Publié le par Eric Bertrand

Celles et ceux qui ont lu « Pour y voir Clerc », « Juke-box » ou, plus récemment « chambre 69 », connaissent ma dette envers Gainsbourg et Julien Clerc. En 1970, quand j’avais dix ans, Julien m’a en particulier ramené à la vie après un accident de la route.

Ce fut d’abord « Ivanovitch », puis l’album « Ce n’est rien », « La Californie » et « La Citadelle » …

Surtout, je me suis rendu compte plus tard que j’avais découvert, à travers les chansons de Julien, quelque chose de profondément littéraire qui m’a amené vers les livres, les œuvres des grands auteurs et le goût de l’écriture. Aujourd’hui que va paraître mon roman consacré à Arthur Rimbaud, (« Over the Rimbaud », Hello Editions) je voudrais partager ce retour sur des chansons de Julien qui m’ont amené à découvrir ce jeune poète originaire de Charleville qui est aussi un aventurier et un être profondément humain…

Radeau ivre…

« Avoir quinze ans, la révolte qui grince… Ton regard d’outremer tourné vers les déserts d’Abyssinie », « Tu voudrais vivre aussi ta saison en enfer » … C’est au bout de ces « fleuves impassibles » que s’en va ton « bateau ivre », pour « heurter d’incroyables Florides » ou de fauves Californies, au bout de ces mers « blondes et sombres, dans ces fonds ou nul ne plonge ».
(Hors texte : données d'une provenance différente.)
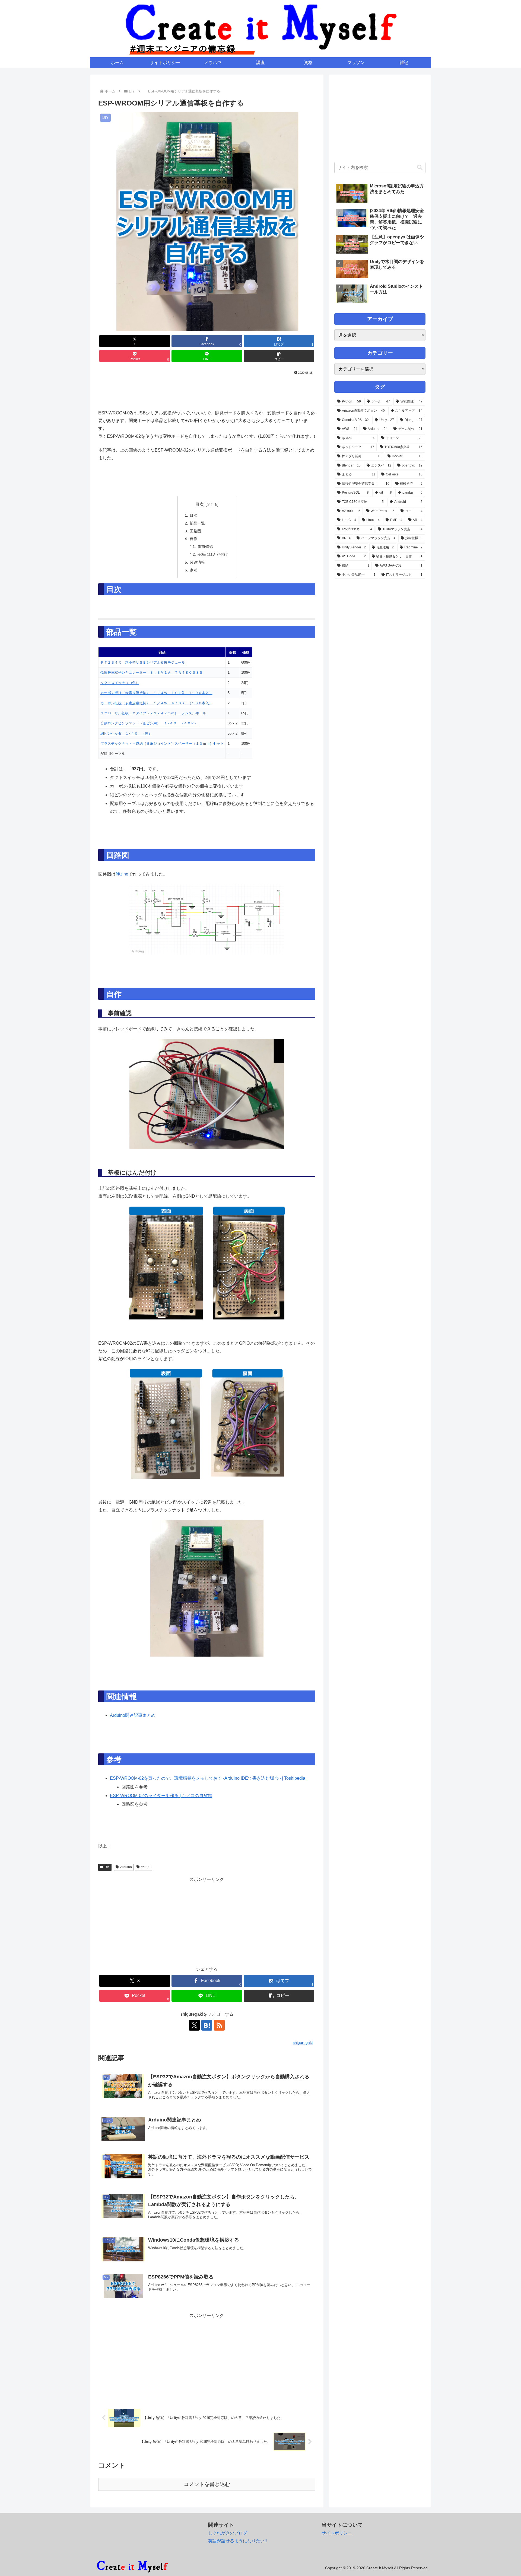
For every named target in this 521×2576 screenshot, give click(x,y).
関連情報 (197, 562)
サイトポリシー (337, 2533)
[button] (279, 356)
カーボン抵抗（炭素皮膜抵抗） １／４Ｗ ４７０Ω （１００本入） (156, 703)
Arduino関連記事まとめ (132, 1715)
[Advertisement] (206, 391)
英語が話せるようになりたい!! (237, 2541)
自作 (193, 538)
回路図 (195, 531)
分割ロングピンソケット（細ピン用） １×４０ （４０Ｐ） (149, 723)
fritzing (122, 874)
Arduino (126, 1867)
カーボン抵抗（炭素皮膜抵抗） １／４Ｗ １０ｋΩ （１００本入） (156, 693)
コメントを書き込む (207, 2484)
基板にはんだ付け (213, 554)
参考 (193, 570)
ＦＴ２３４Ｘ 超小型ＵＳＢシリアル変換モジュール (142, 662)
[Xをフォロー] (194, 2025)
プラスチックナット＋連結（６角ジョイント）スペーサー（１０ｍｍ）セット (162, 744)
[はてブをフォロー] (206, 2025)
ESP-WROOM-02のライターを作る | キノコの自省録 (161, 1795)
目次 (199, 504)
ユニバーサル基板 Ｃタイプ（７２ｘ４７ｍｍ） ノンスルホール (153, 713)
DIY (107, 1867)
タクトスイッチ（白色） (119, 683)
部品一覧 (197, 523)
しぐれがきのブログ (227, 2533)
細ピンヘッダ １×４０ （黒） (126, 733)
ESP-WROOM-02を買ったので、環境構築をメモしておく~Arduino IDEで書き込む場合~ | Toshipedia (207, 1778)
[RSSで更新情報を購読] (219, 2025)
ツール (146, 1867)
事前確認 (205, 546)
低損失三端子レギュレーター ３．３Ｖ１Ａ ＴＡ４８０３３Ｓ (151, 672)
Tu prends la « piste des savanes » celle des Caravaniers, porté par cet éternel besoin de voyage. Tu t’éloignes, « les poings dans tes poches crevées », avec ta « chemise dont les trous rêvent », tout au long des « sentiers picotés par les blés », ces « sentiers qui vont traînant sur les collines ».
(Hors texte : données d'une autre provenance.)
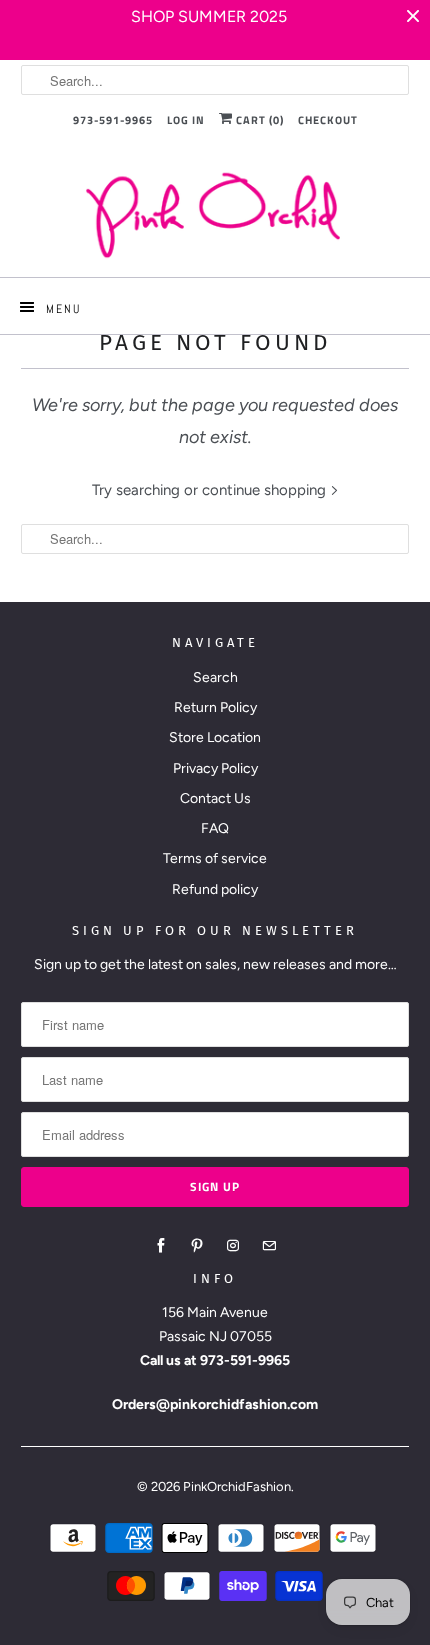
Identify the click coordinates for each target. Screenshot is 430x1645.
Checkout (328, 120)
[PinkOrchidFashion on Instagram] (233, 1246)
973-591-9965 (113, 120)
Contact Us (215, 798)
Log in (186, 120)
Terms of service (215, 858)
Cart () (258, 120)
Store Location (215, 737)
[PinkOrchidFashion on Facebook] (161, 1246)
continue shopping (266, 490)
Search (215, 677)
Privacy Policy (215, 768)
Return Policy (215, 707)
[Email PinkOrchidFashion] (269, 1246)
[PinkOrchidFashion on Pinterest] (197, 1246)
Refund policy (215, 889)
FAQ (215, 828)
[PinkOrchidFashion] (215, 214)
« Poussé au dos par un grand vent », toi « l’homme aux semelles de vent », tu « passes tranquille dans les forêts », tu t’arrêtes « sous une cascade » et tu « ris au wasserfall blond.  « Tu croises des cabarets », des cabarets verts où tu demandes du « jambon tiède et des tartines de beurre » ou des « p’tits pois lardon ».

Puis ce sont ces nuits à « l’auberge de la Grande Ourse », ou tu dors « juste comme un enfant » en attendant l’aube d’été « qu’on embrasse », « quelque part là-bas », cette aube qui « larmoie sur des champs inondés »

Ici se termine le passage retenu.